Seria a mesma coisa que punir severamente o fogueteiro, apenas para intimidar
os demais criminosos, na falha esperança de que eles não cometam mais crimes.
Como
é comum nesta terra de chimpanzés em frenesi (e refiro-me aqui a TODOS os
brasileiros, de todas as cores), apedrejaram
a casa da menina (que, creio eu, não mora sozinha, e sim com uma família!),
arriscando assim promover uma desgraça bem maior; achincalharam a imagem dela em todas as mídias, causando risco de
vida para ela em qualquer lugar que ela vá; tiraram-lhe o emprego, de forma impulsiva, paliativa e aleatória,
pra não dizer vergonhosa; e, porfim, querem
puni-la com uma pena exemplar, coisa que não se aplica a muitos bandidos (desses
que ameaçam a ex-companheira, ou que tocam o terror nas vilas). É o máximo da
hipocrisia nesta terra de ninguém. É quase uma piada. Mas vá lá. Os engajados
grupos de defesa dos direitos destes, e dos direitos daqueles querem mesmo é
isso: punições exemplares! Nada de ressocialização, de reeducação... Punição!
Nesta
piada de país, pode-se matar à vontade; pode-se violentar à vontade; se pode
tudo! Se o agente é menor, bom pra ele! Aí pode tudo e mais um pouco. Mas dizer
A ou B, ferir o “politicamente correto”, atentar contra os ideais da “nação
modelo”... Isso não pode!
Gente,
eu não estou defendendo o racismo. Jamais! Estou protestando contra os
excessos. Eu, justo eu, que sou extremista nessa questão de punição: defendo o
porte de armas para todos; defendo a pena de morte; defendo o direito do
policial se defender respondendo fogo contra fogo... Eu acho isso que estão
fazendo contra a torcedora UM EXCESSO! E olha que ela faz parte de uma torcida
que, inclusive, grita ofensas contra mim!
Através
dos anos, TODOS NÓS, COLORADOS, FOMOS CHAMADOS DE MACACOS. Alguns de nós (eu,
inclusive) cantamos com orgulho o bordão: “Ah, eu sou macaco!”. Sim,
transformamos a antiga ofensa em algo positivo, algo pejorativo em algo bonito.
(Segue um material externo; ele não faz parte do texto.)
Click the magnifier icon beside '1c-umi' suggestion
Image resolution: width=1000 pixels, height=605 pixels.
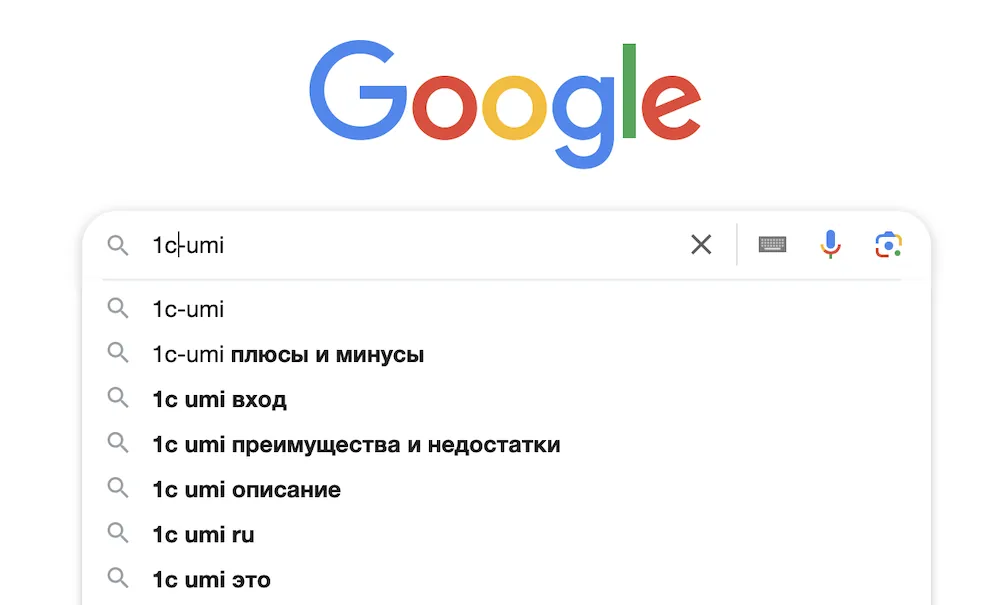(x=118, y=309)
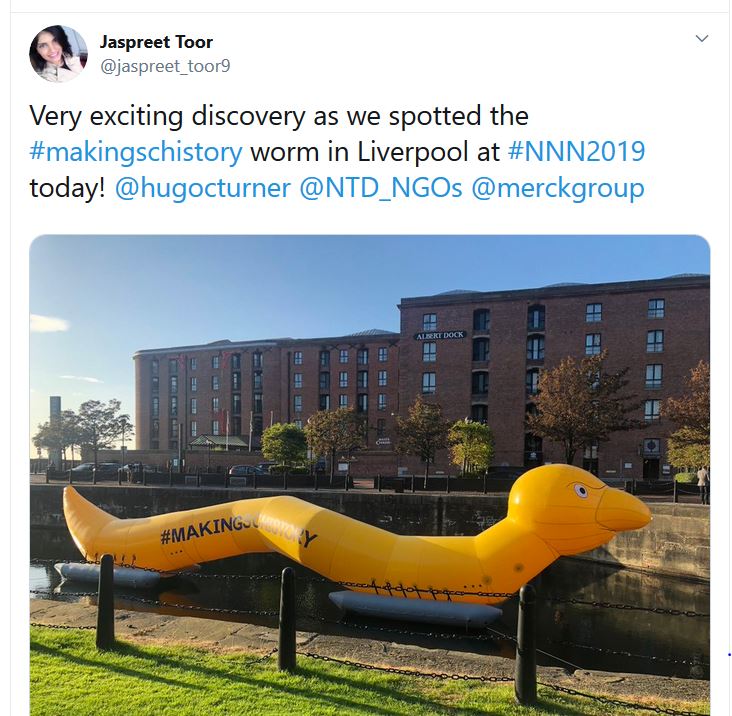Open Jaspreet Toor's profile avatar
732x716 pixels.
pos(58,54)
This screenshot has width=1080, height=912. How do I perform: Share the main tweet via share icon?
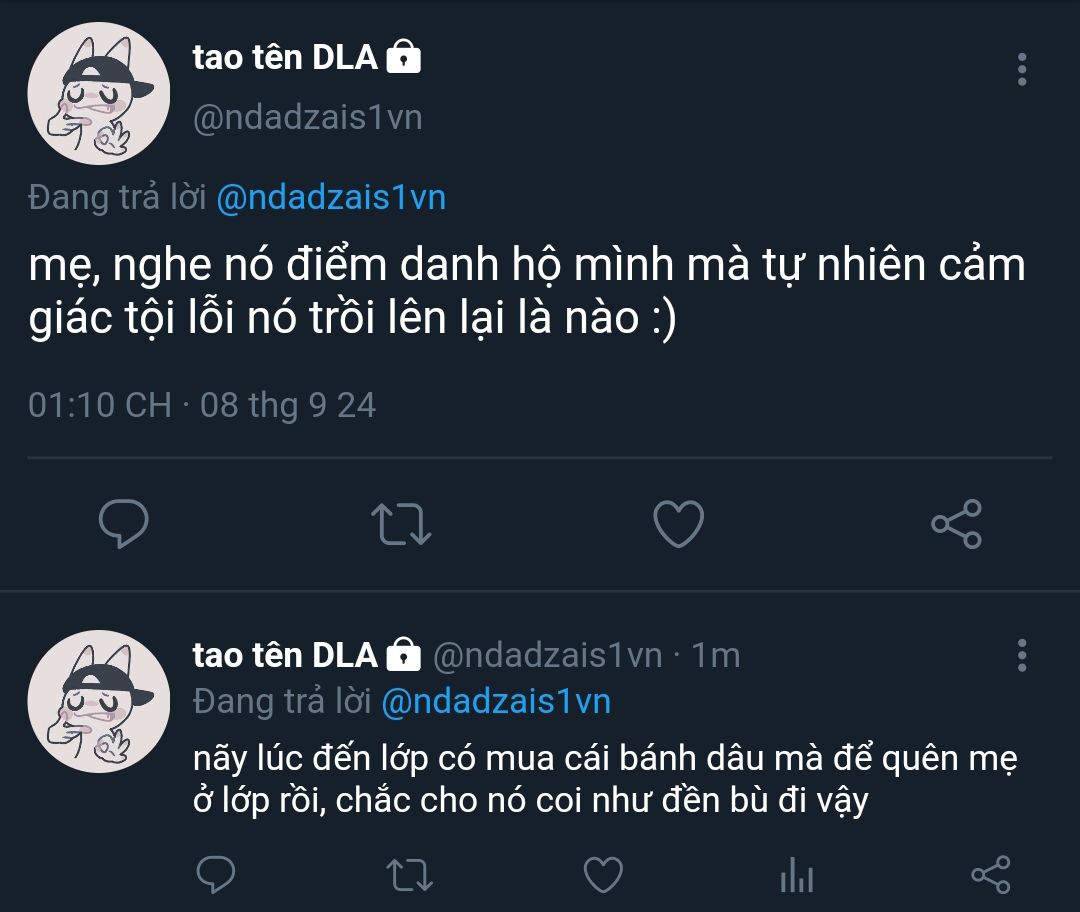[956, 524]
Digo isso porque EU CANTO COM ORGULHO: “AH, EU SOU MACACO!”.
TODOS
OS SERES HUMANOS, SEM EXCESSÃO, SÃO MACACOS! TODOS!
Sim,
eu vim aqui defender a menina gremista. Não estou defendendo o direito dela ser
racista. Não estou defendendo o costume racista da torcida (de várias torcidas
e pessoas em geral). Estou defendendo o direito dela ser cidadã, de ser punida justamente;
de ser parte de algo; de ter isonomia. Querem punir? Punam toda a torcida. Ou
não punam ninguém, seus hipócritas de merda!
A
conduta dela foi sim vergonhosa. Igualmente a dos que a cercavam. Igualmente a
de todos os torcedores do Grêmio através dos anos. Igualmente a de todos os
racistas. Crucifiquem-na agora, e suas consciências ficarão em paz por um
tempo. Punam os bombeiros que “causaram” as mortes em Santa Maria, e suas
consciências ficarão em paz por um tempo. Punam qualquer um que sirva de
exemplo, e suas consciências ficarão em paz. Por um tempo.
Não. Não dá pra admitir
isso. Justiça é uma coisa. Justiça teatral é outra bem diferente. Julgamento
justo é uma coisa. Achincalhamento, ameaça, agressões e crucificação, é outra
bem diferente. Raciocinem enquanto lhes resta algum cérebro. Ou serão para
sempre macacos! (refiro-me a todos vocês, de todas as cores).